Wir machen Silvesterpause und schließen ab Montag die Kommentarfunktion für ein paar Tage.
  • S
    Stefan

    Liebe Journalisten,

    nur weil sich jemand so nennt wie ihr, ist er nicht per se besonders schützenswert. Die ehemals investigative, heute erzieherisch agitative Branche steht auch nicht über dem Staat.

    Beispiel: Einer der auf der Marvi-Marmara getöteten Terroristen war von Beruf "Journalist". Zuletzt als Pressesprecher einer Terrororganisation tätig. Seine Journalisten-Organisation verurteilte seine Tötung aufs Schärfste und verurteilte die israelische Regierung. Es schien niemanden zu irritieren, dass der Typ in einer terroristischen Mission unterwegs war und den von ihm ersehnten Märthyrerstatus erhalten hat.

    Also: Ball flach halten und mal selbstkritisch auf die Kollegen schauen.

  • W
    Webmarxist

    Die Pressefreiheit ist im Grundgesetz garantiert. Der Journalist durfte nicht bespitzelt werden, nur weil er von Berufswegen aus, an diesen beiden Demos teilgenommen hatte um darüber zu berichten.

  • A
    aurorua

    STASIMETHODEN haben sich nach über 20 Jahren in der gesamten Republik etabliert, sogar in der freien Wirtschaft, überall Totalüberwachung und Bespitzelung (LIDL, TELEKOM, BAHN, SIEMENS usw.).

    Kein Wunder haben doch hunderttausende ehemaliger STASI-Mitarbeiter auf der Jobsuche nach der Wende die gesamte Republik unterwandert und infiltriert.

    In Brandenburg rennen ehemalige DDR Schullehrer, dank entsprechender Seilschaften, heute als verbeamtete Polizisten rum.

  • OP
    Otto Pardey

    Fest steht,das Uwe Schünemann CDU als Innenminister

    von Niedersachsen ein Heuchler ist und der Polizei-

    korruption unter Mithilfe seiner Schergen als Schreibtischtäter,einen festen Platz für die org.Kriminalität in Niedersachsen einräumt.

    So wird das Verständnis von Demokratie-und Rechtsstaatlichkeit in Deutschland unter Mißbrauch

    des amtes zum Wohl der org.Kriminalität zum

    Nachteil der Bürger,ausgelegt!

    Es sind diese Schreibtischtäter oder Verbrecher

    in den Behörden welche den Bürgern in den Rücken

    fallen und die Wahrheit unter Mißbrauch der Ämter,

    vertuschen!

  • OP
    Otto Pardey

    Fest steht,das Uwe Schünemann CDU als Innenminister

    von Niedersachsen ein Heuchler ist und der Polizei-

    korruption unter Mithilfe seiner Schergen als Schreibtischtäter,einen festen Platz für die org.Kriminalität in Niedersachsen einräumt.

    So wird das Verständnis von Demokratie-und Rechtsstaatlichkeit in Deutschland unter Mißbrauch

    des amtes zum Wohl der org.Kriminalität zum

    Nachteil der Bürger,ausgelegt!

  • VA
    Vorgeschmack auf Berliner Koalition von CDU und SPD

    Wowereit hat sich bewusst, an den Busen der Law-and-Order bürgerlichen CDU geworfen.
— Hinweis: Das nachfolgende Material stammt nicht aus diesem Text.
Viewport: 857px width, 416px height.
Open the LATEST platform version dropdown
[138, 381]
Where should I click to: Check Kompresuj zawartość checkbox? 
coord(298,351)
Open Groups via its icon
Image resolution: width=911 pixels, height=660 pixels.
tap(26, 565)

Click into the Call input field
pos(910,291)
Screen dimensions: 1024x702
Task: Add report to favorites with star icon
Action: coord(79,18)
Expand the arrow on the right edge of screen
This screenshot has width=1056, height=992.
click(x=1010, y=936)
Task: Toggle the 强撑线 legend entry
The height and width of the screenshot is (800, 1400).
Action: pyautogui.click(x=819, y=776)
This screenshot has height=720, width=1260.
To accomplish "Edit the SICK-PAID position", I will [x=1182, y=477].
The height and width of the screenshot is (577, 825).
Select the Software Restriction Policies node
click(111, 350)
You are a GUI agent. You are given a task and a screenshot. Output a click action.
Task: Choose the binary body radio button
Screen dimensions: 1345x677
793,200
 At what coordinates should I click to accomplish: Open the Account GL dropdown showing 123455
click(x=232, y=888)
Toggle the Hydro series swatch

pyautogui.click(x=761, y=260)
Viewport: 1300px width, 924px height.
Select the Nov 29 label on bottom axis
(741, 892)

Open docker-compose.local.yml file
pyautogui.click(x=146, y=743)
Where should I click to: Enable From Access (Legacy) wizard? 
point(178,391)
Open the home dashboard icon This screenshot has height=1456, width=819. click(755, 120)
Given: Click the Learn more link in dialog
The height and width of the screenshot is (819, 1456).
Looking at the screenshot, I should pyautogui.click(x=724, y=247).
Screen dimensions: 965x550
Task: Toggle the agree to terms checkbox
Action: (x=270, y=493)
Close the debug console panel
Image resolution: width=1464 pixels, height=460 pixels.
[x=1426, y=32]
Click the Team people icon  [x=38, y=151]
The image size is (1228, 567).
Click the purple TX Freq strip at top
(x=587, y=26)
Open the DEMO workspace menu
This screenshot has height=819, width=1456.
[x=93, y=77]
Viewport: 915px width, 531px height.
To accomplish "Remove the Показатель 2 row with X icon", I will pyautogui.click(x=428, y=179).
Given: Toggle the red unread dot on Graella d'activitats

Der will selber einen auf bürgerlich machen - und man sieht es ihm dennoch an, dass er aus einem Arbeiterhaushalt her ist.

    Wenn man Wowereit kränken möchte, dann der Verweis auf seine Wurzeln in einer Arbeiterfamilie.

    Law-and-Order, das Vor-Putzen für die CDU-Law-and-Orderer, hat Wowereit, übrigens mit heftiger Zustimmung und Unterstützung von Thierse, (da war doch mal der Lampenputzer, der die Revolution scheute, weil dabei Glasbruch von den Gaslaternen her er fürchtete; ganz die SPD) die besetzten Häuser in Friedrichshain im Dezember 2010 brutalstmöglich räumen lassen.

    Ja, Wowi, unser Saubermann aus der SPD.

    Meine Meinung.

  • DJ
    dem Juristen zur freundl. Kenntnisnahme

    Dem Juristen in der Angelegenheit ist zu sagen, dass er lange warten kann, bis der so genannte nds. Datenschutzbeauftragte antwortet.

    Der schützt sich, meiner persönlichen Erfahrung mit ihm und seinen 'geschätzten' Mitarbeiter/innen, davor, je auch nur einen Finger krumm zu machen.

    Der Typ ist voll angepasst, so hat er sich mir gegenüber gezeigt; als fata morgana seinerselbst und die seiner Mitarbeiter. Gleichsam einem Kampfhund, dem man die Zähne gezogen hat und das nunmehr zu einem Hündchen, einem Bettvorleger der nds. CDU geworden ist.

    Ebenso duckt sich das Hündchen, genannt nds. Datenschutzbeauftragter davor, in den Bereichen Gesundheits- und Sozialdatenschutz gegen die bei ihm angezeigten (mit Nachweiserbringung) massiven und weit reichenden Brüche einer Behörde, den Gesundheits- und Sozialdatenschutz betreffend.